Electro house is a subgenre of house music influenced by 1980s music. The term has been used to describe the music of many of the world’s top DJs, such as David Guetta, deadmau5, Skrillex, and Tiësto. Electro house, sometimes resembling tech house (a hybrid of techno with house), typically retains elements of house music and can incorporate electro-influenced synths and samples. It often has a ‘dirty’ bass sound created from saw waves with compression and distortion. The exact origins of the genre are uncertain; it has sometimes been seen as a fusion of electro and house; or a term using ‘electro’ as an adjective (meaning ‘futuristic’ or ‘hard’). French house, by artists such as Justice and especially Daft Punk, has also been considered a strong influence.

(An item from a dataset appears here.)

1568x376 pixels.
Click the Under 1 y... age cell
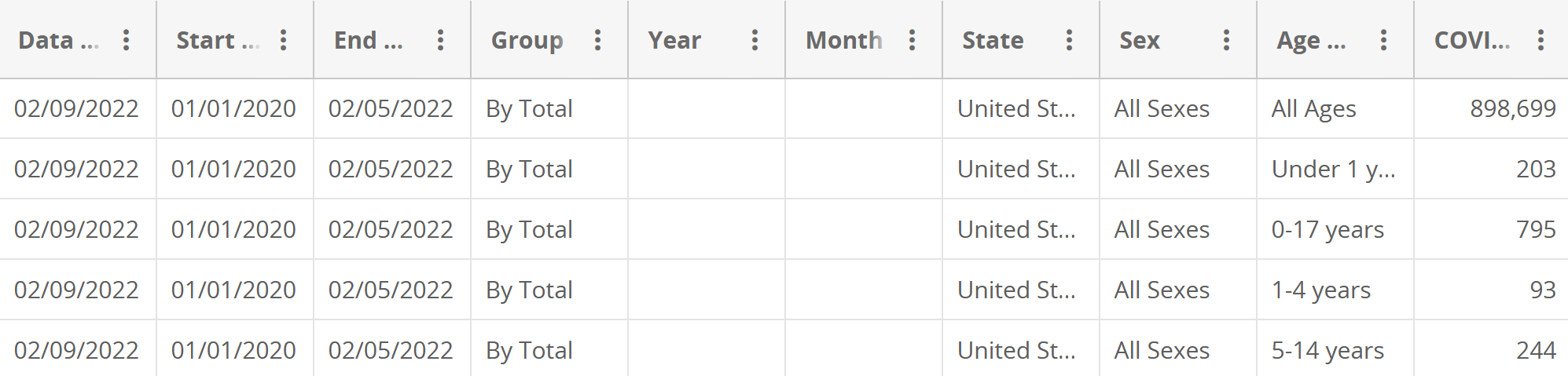tap(1333, 169)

Anton Zaslavski (b. 1989) known primarily by his stage name Zedd is a German electronic dance music producer. He primarily produces in the electro house genre, but has branched out, drawing influences from progressive house, complextro (electro house), and dubstep. Anton is a classically trained musician, born from two musicians, who began playing the piano and drums at the age of four. In 2002 he began playing for the German band, Dioramic. Anton’s interest in producing electronic music was piqued after hearing ‘Cross’ by French electronic duo Justice. He began producing electronic music in 2009. Under the name ‘Zedd,’ Anton has produced a wide variety of remixes and originals. He first made waves in the scene when he won two different Beatport remix contests. He has since produced remixes of well-known artists including The Black Eyed Peas, Fatboy Slim, and Skrillex. Anton creates his music using the ‘Cubase’ suite of music production applications, and takes advantage of different plug-ins including the ‘Sylenth1,’ ‘Nexus,’ and ‘Omnisphere’ synthesizers.
In 2011, Zedd’s remixes of Lady Gaga’s tracks ‘Born This Way’ and ‘Marry the Night’ would appear on the ‘Born This Way Deluxe Edition’ releases. In 2012, Zedd signed with Interscope Records and released his debut single from the label, ‘Spectrum,’ with vocals by Matthew Koma. He then produced the Eva Simons song, ‘I Don’t Like You,’ which was also released on Interscope. He also co-produced the track ‘Beauty and a Beat’ with Max Martin for Justin Bieber’s third studio album, ‘Believe.’